_Task goal_
Within the entries that follow, show each line where the word "blue" occurs.

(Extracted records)
▶

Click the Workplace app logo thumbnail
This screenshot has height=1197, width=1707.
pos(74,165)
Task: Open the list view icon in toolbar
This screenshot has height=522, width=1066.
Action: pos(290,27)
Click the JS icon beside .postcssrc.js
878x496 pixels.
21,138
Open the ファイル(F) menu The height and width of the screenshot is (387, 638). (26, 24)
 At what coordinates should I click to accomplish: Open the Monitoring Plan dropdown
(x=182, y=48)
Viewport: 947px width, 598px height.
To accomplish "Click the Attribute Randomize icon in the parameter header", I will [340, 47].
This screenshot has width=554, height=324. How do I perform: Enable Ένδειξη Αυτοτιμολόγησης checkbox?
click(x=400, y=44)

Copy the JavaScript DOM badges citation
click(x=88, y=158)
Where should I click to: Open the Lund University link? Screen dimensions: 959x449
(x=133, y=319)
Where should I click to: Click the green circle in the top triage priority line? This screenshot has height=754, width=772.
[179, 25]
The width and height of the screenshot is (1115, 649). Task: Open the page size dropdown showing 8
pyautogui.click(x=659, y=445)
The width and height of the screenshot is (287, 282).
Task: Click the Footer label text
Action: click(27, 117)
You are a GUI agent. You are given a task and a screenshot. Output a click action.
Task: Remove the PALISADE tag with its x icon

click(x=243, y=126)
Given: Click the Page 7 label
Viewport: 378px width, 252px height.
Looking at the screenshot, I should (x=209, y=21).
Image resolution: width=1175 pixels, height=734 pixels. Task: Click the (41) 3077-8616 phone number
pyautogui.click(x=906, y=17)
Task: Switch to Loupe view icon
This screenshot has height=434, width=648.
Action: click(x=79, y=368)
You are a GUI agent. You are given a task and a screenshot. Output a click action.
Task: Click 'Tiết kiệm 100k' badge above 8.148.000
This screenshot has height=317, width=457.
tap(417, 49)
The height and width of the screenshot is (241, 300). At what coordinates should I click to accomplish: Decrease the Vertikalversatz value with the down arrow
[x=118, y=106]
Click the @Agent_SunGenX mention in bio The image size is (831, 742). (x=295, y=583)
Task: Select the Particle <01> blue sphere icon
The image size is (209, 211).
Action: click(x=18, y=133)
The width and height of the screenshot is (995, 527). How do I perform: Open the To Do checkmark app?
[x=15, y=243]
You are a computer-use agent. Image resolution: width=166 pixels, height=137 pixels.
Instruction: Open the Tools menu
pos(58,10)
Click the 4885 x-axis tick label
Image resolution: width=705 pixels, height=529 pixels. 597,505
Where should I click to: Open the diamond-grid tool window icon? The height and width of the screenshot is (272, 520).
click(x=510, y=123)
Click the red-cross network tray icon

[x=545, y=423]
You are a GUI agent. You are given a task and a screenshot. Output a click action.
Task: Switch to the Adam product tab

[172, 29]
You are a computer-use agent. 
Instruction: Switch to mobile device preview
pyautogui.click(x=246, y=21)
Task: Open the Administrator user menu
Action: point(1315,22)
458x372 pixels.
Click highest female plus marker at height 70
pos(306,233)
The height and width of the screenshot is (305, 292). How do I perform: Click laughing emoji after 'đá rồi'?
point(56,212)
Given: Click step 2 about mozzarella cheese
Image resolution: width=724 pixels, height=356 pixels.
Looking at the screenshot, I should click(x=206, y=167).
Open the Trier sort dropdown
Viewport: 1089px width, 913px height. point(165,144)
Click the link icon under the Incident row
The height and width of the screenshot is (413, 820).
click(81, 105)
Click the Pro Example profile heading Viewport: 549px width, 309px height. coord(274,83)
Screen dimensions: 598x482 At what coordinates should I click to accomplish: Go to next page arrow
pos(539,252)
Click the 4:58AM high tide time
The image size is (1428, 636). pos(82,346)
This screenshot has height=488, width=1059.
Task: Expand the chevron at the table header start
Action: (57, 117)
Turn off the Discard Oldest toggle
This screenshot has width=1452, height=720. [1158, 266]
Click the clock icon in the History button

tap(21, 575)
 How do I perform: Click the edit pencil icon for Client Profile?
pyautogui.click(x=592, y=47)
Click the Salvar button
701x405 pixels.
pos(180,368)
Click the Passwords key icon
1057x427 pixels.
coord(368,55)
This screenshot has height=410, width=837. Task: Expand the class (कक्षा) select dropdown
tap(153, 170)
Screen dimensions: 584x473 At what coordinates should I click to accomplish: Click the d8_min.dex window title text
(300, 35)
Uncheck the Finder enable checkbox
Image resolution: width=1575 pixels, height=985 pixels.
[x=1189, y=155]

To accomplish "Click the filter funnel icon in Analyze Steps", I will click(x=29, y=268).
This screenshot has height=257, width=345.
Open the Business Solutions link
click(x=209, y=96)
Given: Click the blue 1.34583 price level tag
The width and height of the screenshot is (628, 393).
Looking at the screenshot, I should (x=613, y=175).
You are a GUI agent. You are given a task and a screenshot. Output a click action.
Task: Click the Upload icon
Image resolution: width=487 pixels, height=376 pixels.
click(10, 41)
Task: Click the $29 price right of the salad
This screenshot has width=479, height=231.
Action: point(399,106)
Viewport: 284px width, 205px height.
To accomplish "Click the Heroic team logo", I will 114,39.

◀

_Exercise result_
Task: Select the Particle <01> blue sphere icon
Given: Click the blue 1.34583 price level tag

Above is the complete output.